In honor of Women’s History Month, the federal agency released new median earnings of men and women by occupation. The data are based on the bureau’s 2013 American Community Survey — and from a woman’s perspective, the picture is not pretty.
Perhaps the most depressing figures illustrate women’s earnings as a percentage of men’s earnings. Out of the few hundred professions included in the data, there is not one in which women make 100 percent of what men make, and there are only nine in which women (barely) earn more than 100 percent.

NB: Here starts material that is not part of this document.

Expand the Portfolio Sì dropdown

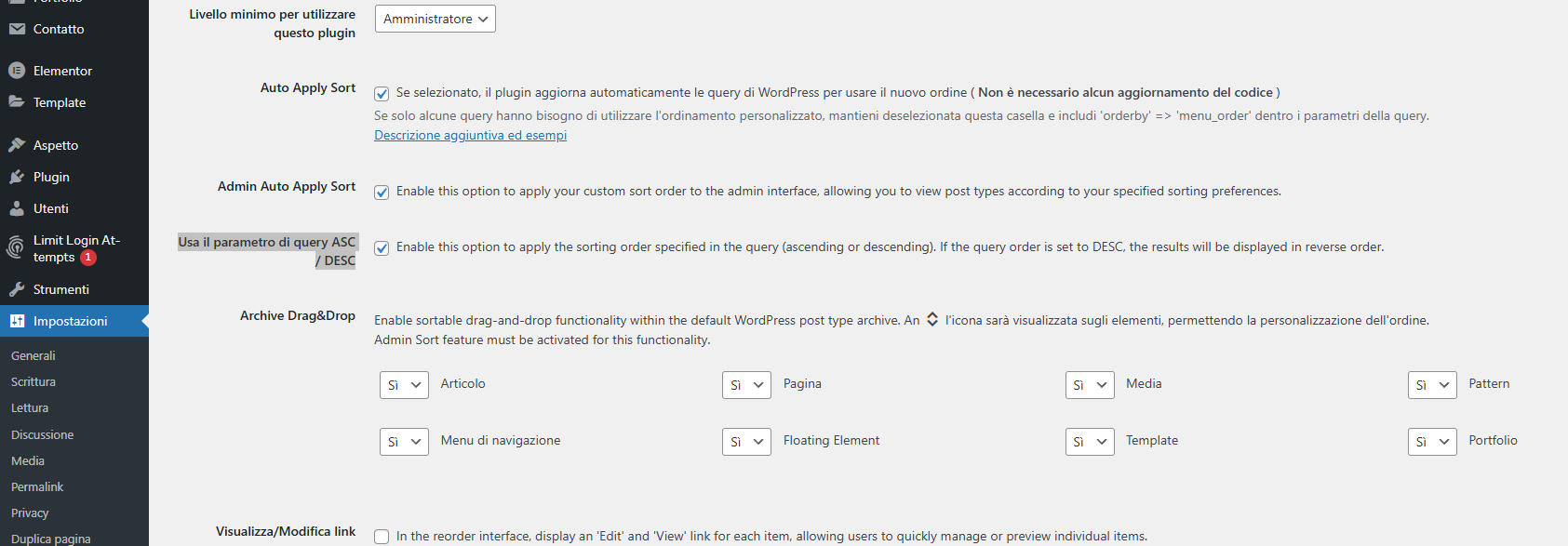coord(1432,442)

They are:
- Producers and directors: Women earn 106.2 percent of men’s earnings, but constitute only 37.3 percent of the occupation’s workforce.
- Cleaners of vehicles and equipment: 105 percent of men’s earnings (13.5 percent of the occupation’s workforce).

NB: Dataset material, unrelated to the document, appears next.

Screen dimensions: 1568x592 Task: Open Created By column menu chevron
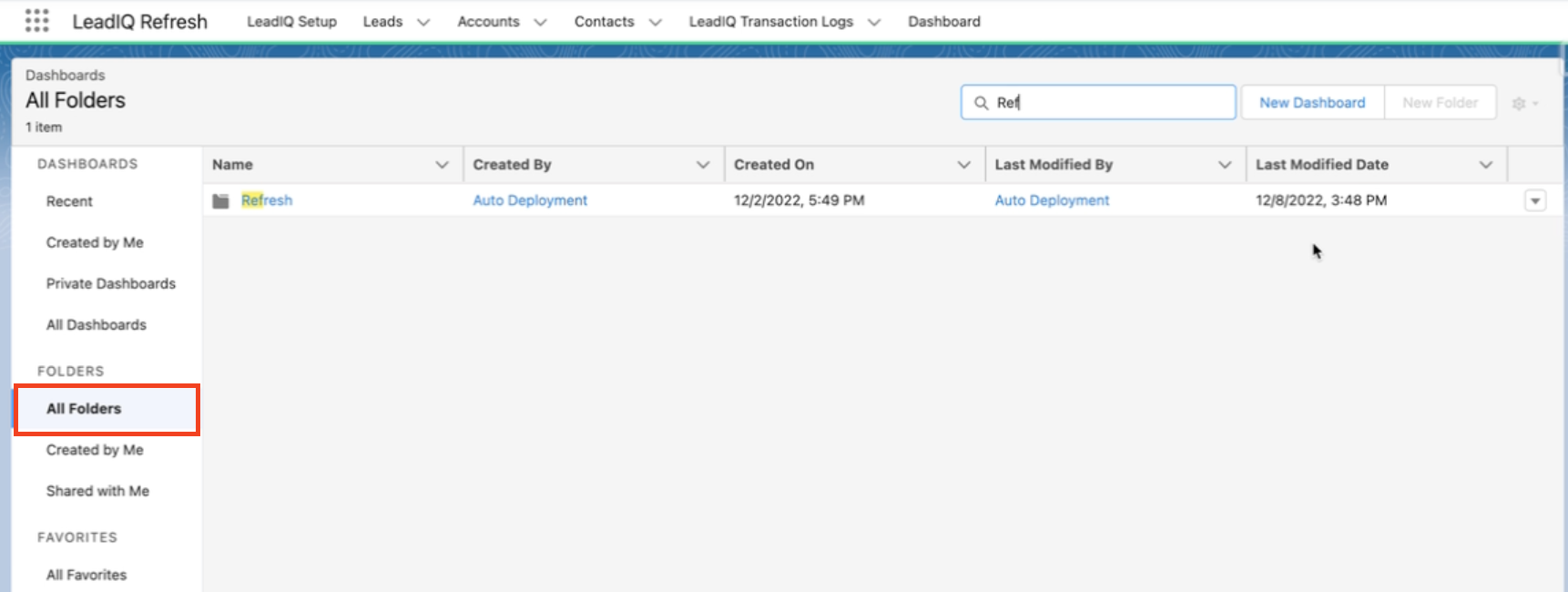(703, 165)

- Wholesale and retail buyers, except farm products: 103.3 percent of men’s earnings (49.2 percent of the occupation’s workforce).

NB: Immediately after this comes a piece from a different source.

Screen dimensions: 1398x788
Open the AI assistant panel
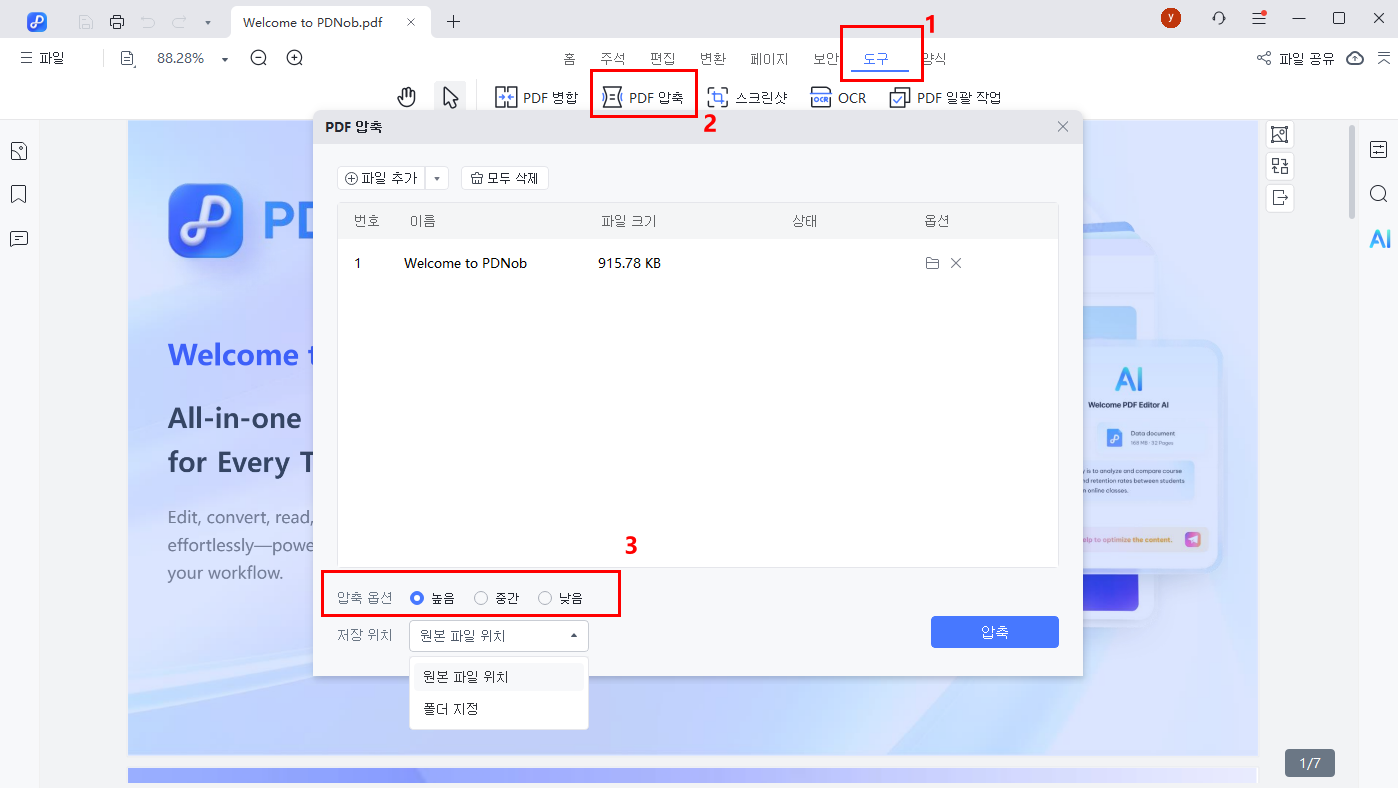coord(1378,238)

- Transportation security screeners: 102.5 percent of men’s earnings (35.9 percent of the occupation’s workforce).
- Social and human service assistants: 102.3 percent of men’s earnings (78.8 percent of the occupation’s workforce).
- Special education teachers: 101 percent of men’s earnings (84.6 percent of the occupation’s workforce).
- Counselors: 100.2 percent of men’s earnings (69.6 percent of occupation’s workforce)
- Dishwashers: 100.2 percent of men’s earnings (15.5 percent of the occupation’s workforce)
- Transportation, storage and distribution managers: 100.5 percent of men’s earnings (18.2 percent of the occupation’s workforce).
“Legal professions” is the occupation category in which women earn the least compared to men. There, women pull in a mere 52.6 percent of what men do.
The specific occupations in which women earn the least are securities, commodities and financial services sales agents (54.7 percent), and all other financial specialists (59.7 percent).
The financials news isn’t all bad for ladies today, though. Business Insider reports that in 2013, 40 percent of households with children under age 18 were headed by bread-winning women.
Women able to earn more than their husbands are also more likely to control the family finances, Farnoosh Torabi, author of “When She Makes More: 10 Rules for Breadwinning Women,” told Business Insider.
Torabi cites studies showing that “in households where the husband earns more money, both spouses share in the financial decision making. But in marriages where the wife brings home a bigger paycheck, the woman is twice as likely as her husband to make all the financial decisions.”